Flat feet are a normal finding in toddlers and in older children is usually present when load bearing.  You can assess a school age child’s foot by looking at the arch while sitting, then standing and then on tip-toes. As usual, the important question is "what effect is this having on the patient?"  Look at Usain Bolt's arches and ask the same question.


Most children who tip-toe do so as a normal variant stage of development (a bit like bottom shuffling) and will progress to a normal gait over time.  Assess the child’s global development, examine the spine, passively extend the ankles, assess muscle tone and ensure that the gait is equal. In most cases you can reassure reassure.  I recommend referral if tiptoeing is unilateral or asymmetrical, there is increased muscle tone, the ankles cannot extend, there is a spinal abnormality or developmental delay.
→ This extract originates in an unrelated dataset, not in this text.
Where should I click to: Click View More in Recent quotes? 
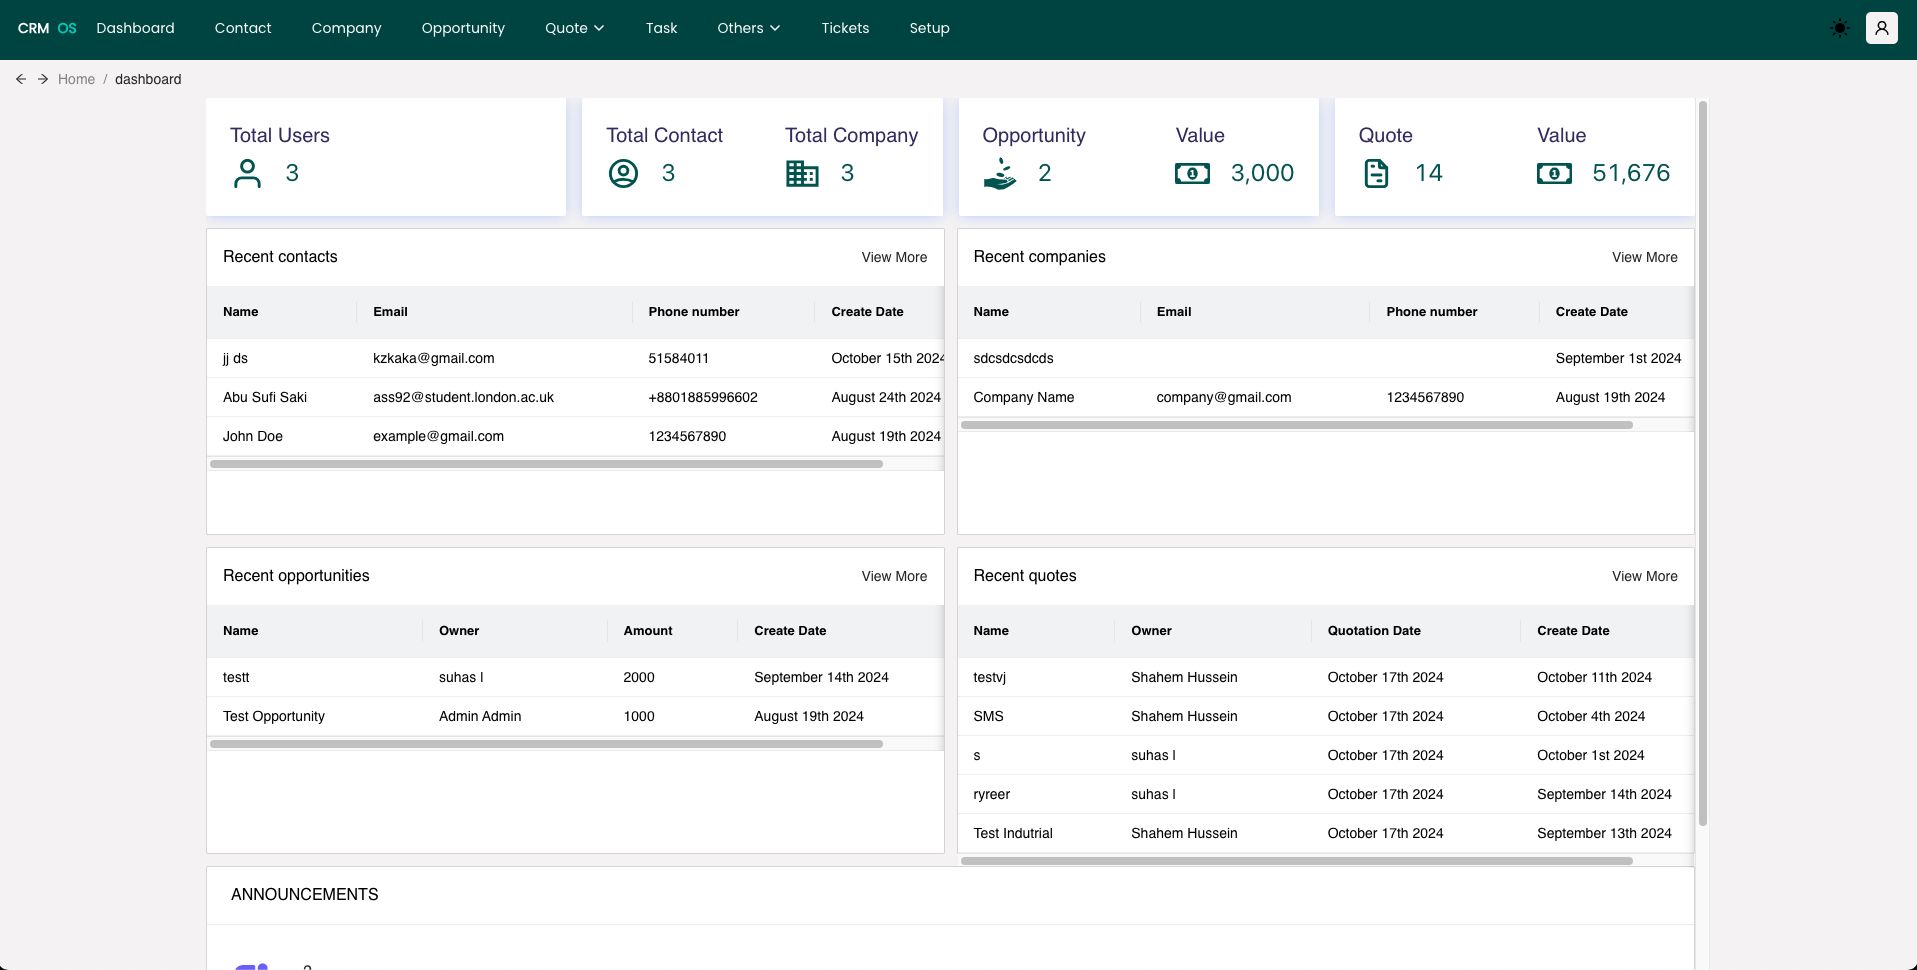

Hypermobility in children is a complex issue.  Joint hypermobility on its own is very common and is essentially normal.  Children are much more flexible than adults and so the prevelance of hypermobility, using standard diagnostic criteria is as high as 30%. (1)  Of course many older children use this to their advantage, becoming top athletes or dancers.

There are however, a small number of children who have an underlying syndrome.  The prevalence of normal hypermobility makes these children very difficult to identify.  Furthermore, there seems to be a great deal of debate about where to draw the line between normal variant and clinical syndrome.  What I have been told by Rheumatology colleagues is that the danger lies in seeing hypermobility as a disability, since reducing activity is likely to worsen any symptoms and may contribute to obesity, itself a risk factor for joint problems.  If a child has minimal symptoms, the British Society for Paediatric and Adolescent Rheumatologists recommend (2) that the term 'Connective Tissue Advantage' is used.  As well as useful tips for patients and clinicians, there is also a comprehensive guide to spotting other significant clinical features of syndromes such as Elhers-Danlos.  


An apophysis is any ossification centre which is under tension (unlike an epyphysis which is under compression) in a growing bone.  As such they are prone to over-use injuries, especially during the adolescent period, when bones are growing rapidly and muscles become strong enough to do more damage to the bones to which they are attached.

Despite the dramatic effect that these conditions have in the form of pain and swelling at the tendon insertion, there is very little that can be done in secondary care.  Instead, the young person must take analgesia, reduce the impact that exercise is having, and be reassured that these problems do resolve even if it takes months or years to do so.

So, pretty much everything that doesn't limp and isn't hot or swollen is probably normal (or requires supportive treatment only).  The key thing is to know what is normal and what is not, as well as understanding what is treatable and what is not.

Next time - the limping child

Edward Snelson

Disclaimer - I hope that Usain Bolt will forgive me for the use of his image in the name of medical education. I couldn't find a picture of a stick figure with flat feet.

  1. Benign joint hypermobility in childhood, Rheumatology, Volume 40, Issue 5, Pp. 489-491.
  2. The British Society for Paediatric and Adolescent Rheumatology, Guidelines for Management of Joint Hypermobility Syndrome in Children and Young People.